EXTRACT:
....................

Villager protesting land acquisition shot dead in W Bengal
'The CPI-M men raided us in police fatigues and killed him', alleges a villager.india Updated: Jan 07, 2007 12:22 IST
A villager was shot dead in overnight clashes between farmers resisting land acquisition and alleged Communist Party of India-Marxist (CPI-M) activists in West Bengal's Nandgiram plunging the constituency in East Midnapore district in fresh turmoil on Sunday.
Bharat Mandal, a 28-year-old farmer, was shot dead by CPI-M men, locals alleged. They claimed more villagers had been killed and injured in the nightlong violence unleashed allegedly by the ruling party men who raided the village in police uniform.
Kolkata TV, a Bengali news channel, showed footage of a bullet-riddled Bharat Mandal, a member of the newly formed Bhumi Ucched Pratirodh Committee (Committee to Resist Eviction from Land), lying dead.
Bharat was taken to a health centre in a rickshaw van but died on early Sunday.
"The CPI-M men raided us in police fatigues and killed him," a villager alleged.
"Bharat has two daughters and a son. I don't know what would happen to his family," the brother of Bharat Mandal said.
Local journalists claimed the attack was organised by the CPI-M men who started throwing bombs from across the river at Khejuri towards Nandigram.
Opposition parties have called for a 24-hour shutdown on Tuesday.
The Rapid Action Force (RAF) was deployed in Nandigram after the violence even as Left Front leaders demanded an immediate meeting of the Front to discuss the situation.
At least 22 mass organisations on Saturday formed a body to prevent any attempt by the West Bengal government to acquire land for a chemical hub and a special economic zone (SEZ) in Nandigram that saw violent protests against the proposal this week.
The Bhumi Ucched Pratirodh Committee (Committee to Resist Eviction from Land) was formed to prevent any move to acquire land for a proposed project by the Salim group of Indonesia and the state government even as CPI-M activists flexed their muscles and drew a battle line with the angry farmers and residents.
"We will not give any land for industrialisation here at any cost or price. We will teach the government a lesson if they use force," said a representative of the new body.

....................

DATA BELOW:

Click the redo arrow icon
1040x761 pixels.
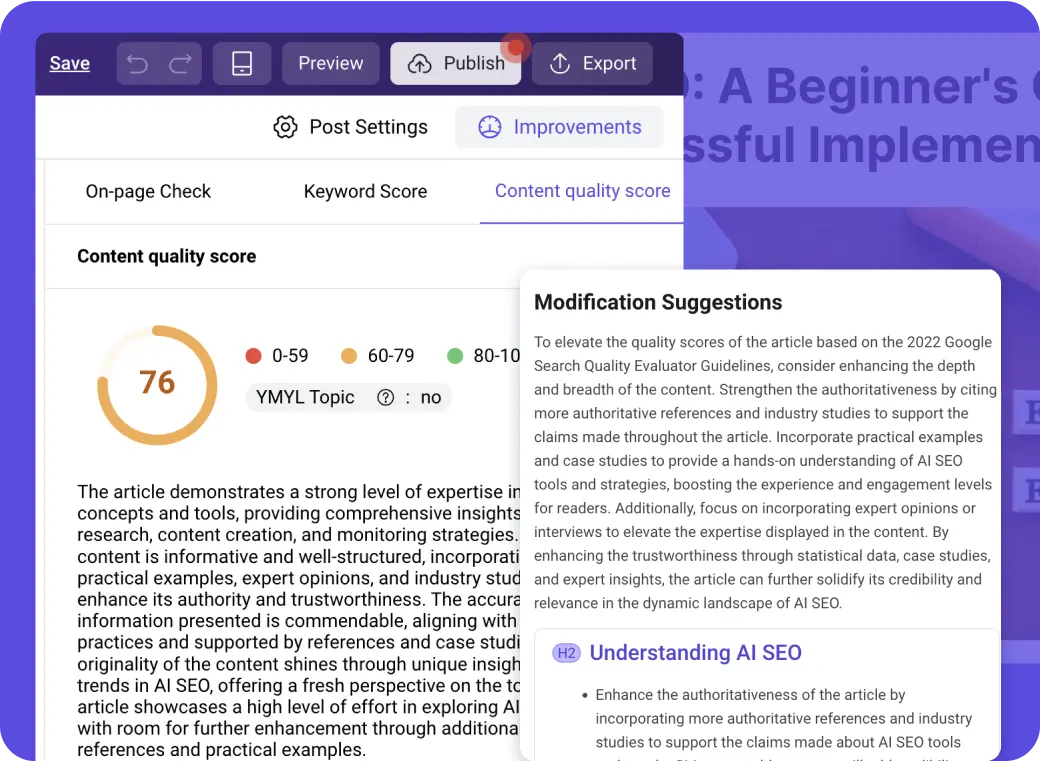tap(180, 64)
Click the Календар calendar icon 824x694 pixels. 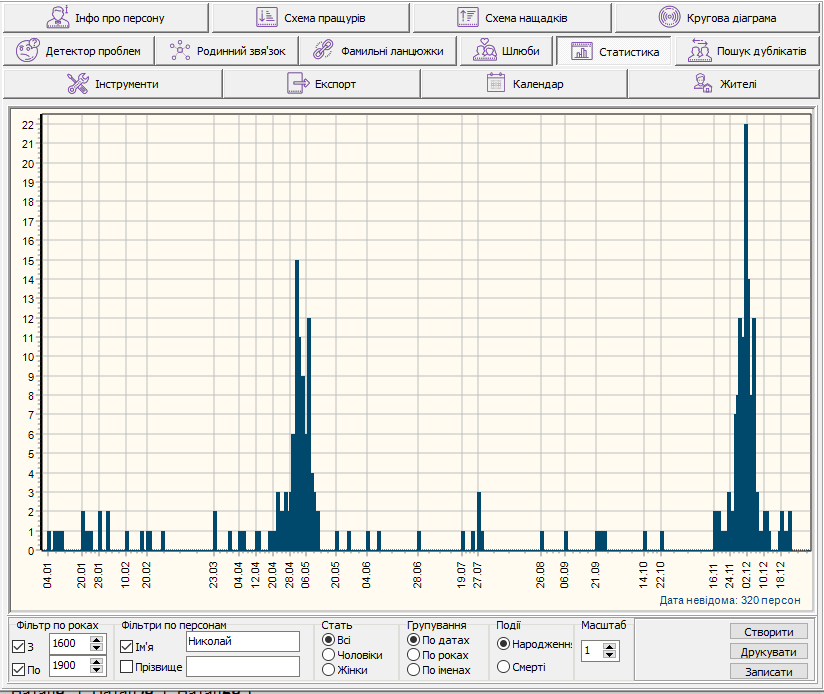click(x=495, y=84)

....................

TASK LIST:
1. Rewrite the Nandigram news report starting at "Bharat was taken" and ending at "a villager alleged.", changing "rickshaw van" to "cycle van".
2. According to the Nandigram news report, how old was Bharat Mandal?
3. Carry on the news report about the Nandigram shooting from its last sentence.
The material comes from a separate source and is unrelated to the news report.

ANSWERS PROVIDED:
1.
Bharat was taken to a health centre in a cycle van but died on early Sunday.
"The CPI-M men raided us in police fatigues and killed him," a villager alleged.

2. He was 28 years old.

3.
CPI-M leader Binoy Konar in Kolkata said on Saturday: "We will not sit silent in Nandigram. We will hit back if they adopt violent means." The battle lines were thus drawn in Nandigram.
Nandigram, about 150 km from Kolkata, is a minority dominated area in East Midnapore district and considered a Left Front citadel.
On Wednesday, police had to fire several rounds to quell frenzied villagers who set a police jeep on fire, heavily injured cops, blocked roads with boulders and demolished a bridge to prevent police access to their areas after word of a land acquisition notification spread.
The situation has remained explosive since then, prompting Chief Minister Buddhadeb Bhattacharya and the CPI-M to go on the back foot even as the Left Front constituent Communist Party of India (CPI) criticised the former for its land acquisition policies.
The Nandigram assembly seat is held by the CPI while the Haldia Lok Sabha seat belongs to the CPI-M.
In East Midnapore, the government reportedly is eyeing over 22,000 acres of land for industrial projects.
On July 31, the state government signed an agreement with the Salim Group to implement various developmental projects, including a mega chemical industrial estate, to be spread over 10,000 acres in a 50:50 joint venture.
Construction of a four-lane road bridge over the Haldi river, from Haldia to Nandigram, has also been planned. The bridge would provide a link between Haldia and the proposed chemicals SEZ in Nandigram.